Sylvia Pankhurst outlines how socialism and communism will only come from a total break with capitalism.
The words Socialism and Communism have the same meaning. They indicate a condition of society in which the wealth of the community: the land and the means of production, distribution and transport are held in common, production being for use and not for profit.
Socialism being an ideal towards which we are working, it is natural that there should be some differences of opinion in that future society. Since we are living under Capitalism it is natural that many people's ideas of Socialism should be coloured by their experiences of life under the present system. We must not be surprised that some who recognise the present system is bad should yet lack the imagination to realise the possibility of abolishing all the institutions of Capitalist society. Nevertheless there can be no real advantage in setting up a half-way-house to socialism. A combination of Socialism and Capitalism would produce all sorts of injustice, difficulty and waste. Those who happen to suffer under the anomalies would continually struggle for a return to the old system.
Full and complete Socialism entails the total abolition of money, buying and selling, and the wages system.
It means the community must set itself the task of providing rather more than the people can use of all the things that the people need and desire, and of supplying these when and as the people require them.
Any system by which the buying and selling system is retained means the employment of vast sections of the population in unproductive work. It leaves the productive work to be done by one portion of the people whilst the other portion is spending its energies in keeping shop, banking, making advertisements and all the various developments of commerce which, in fact, employ more than two-thirds of the people today.
Given the money system, the wage system is inevitable. If things needed and desired are obtainable only by payment those who do the work must be paid in order that they may obtain the means of life. The wages system entails such institutions as the old-age pension, sick and unemployment insurance and widow's pensions, or the Poor Law, and probably plus the Poor Law. These involve large numbers of people drawn from productive work to do purely administrative work. Thus useless toil is manufactured, and the burden of non-producers maintained by the productive workers is increased.

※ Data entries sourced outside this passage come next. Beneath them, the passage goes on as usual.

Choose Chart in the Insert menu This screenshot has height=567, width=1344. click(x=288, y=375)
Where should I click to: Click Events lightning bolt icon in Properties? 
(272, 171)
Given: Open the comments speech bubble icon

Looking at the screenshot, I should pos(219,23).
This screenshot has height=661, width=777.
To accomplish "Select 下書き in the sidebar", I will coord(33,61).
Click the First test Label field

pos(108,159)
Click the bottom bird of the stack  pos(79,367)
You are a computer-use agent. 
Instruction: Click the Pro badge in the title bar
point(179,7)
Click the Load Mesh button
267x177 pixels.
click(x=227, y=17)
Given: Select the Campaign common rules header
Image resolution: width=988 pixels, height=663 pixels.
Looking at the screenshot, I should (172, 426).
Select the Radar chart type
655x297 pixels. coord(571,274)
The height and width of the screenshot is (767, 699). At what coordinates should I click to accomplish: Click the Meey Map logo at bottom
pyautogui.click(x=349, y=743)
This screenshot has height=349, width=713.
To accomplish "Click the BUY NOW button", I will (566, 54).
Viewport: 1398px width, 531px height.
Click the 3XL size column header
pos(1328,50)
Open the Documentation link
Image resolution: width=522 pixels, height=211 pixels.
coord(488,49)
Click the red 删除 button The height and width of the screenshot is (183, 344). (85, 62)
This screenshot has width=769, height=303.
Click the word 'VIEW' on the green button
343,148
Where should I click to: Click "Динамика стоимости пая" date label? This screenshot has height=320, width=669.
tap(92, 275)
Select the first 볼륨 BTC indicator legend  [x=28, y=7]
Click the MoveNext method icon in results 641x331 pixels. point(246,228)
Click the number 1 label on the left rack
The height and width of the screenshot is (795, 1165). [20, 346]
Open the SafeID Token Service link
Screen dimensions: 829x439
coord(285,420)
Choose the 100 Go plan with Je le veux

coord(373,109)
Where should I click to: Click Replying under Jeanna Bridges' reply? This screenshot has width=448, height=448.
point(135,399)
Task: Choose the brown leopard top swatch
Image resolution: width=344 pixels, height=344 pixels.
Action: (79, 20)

Moreover social conditions are preserved which are quite out of harmony with Communist fraternity. The wage system makes the worker's life precarious. The payment of wages entails the power to dismiss the worker by an official or officials.
So long as the money system remains, each productive enterprise must be run on a paying basis. Therefore it will tend to aim at employing as few workers as possible, in order to spend less on wages. It will also tend to dismiss the less efficient worker who, becoming unemployed, becomes less efficient. Thus an unemployable class tends to grow up.
The existence of a wage system almost inevitably leads to unequal wages; overtime, bonuses, higher pay for work requiring special qualifications. Class distinctions are purely differences of education, material comfort and environment.
Buying and selling by the Government opens the door to official corruption. To check that, high salaried positions are created in order that those occupying them have too much to lose to make pilfering and jobbery worth while.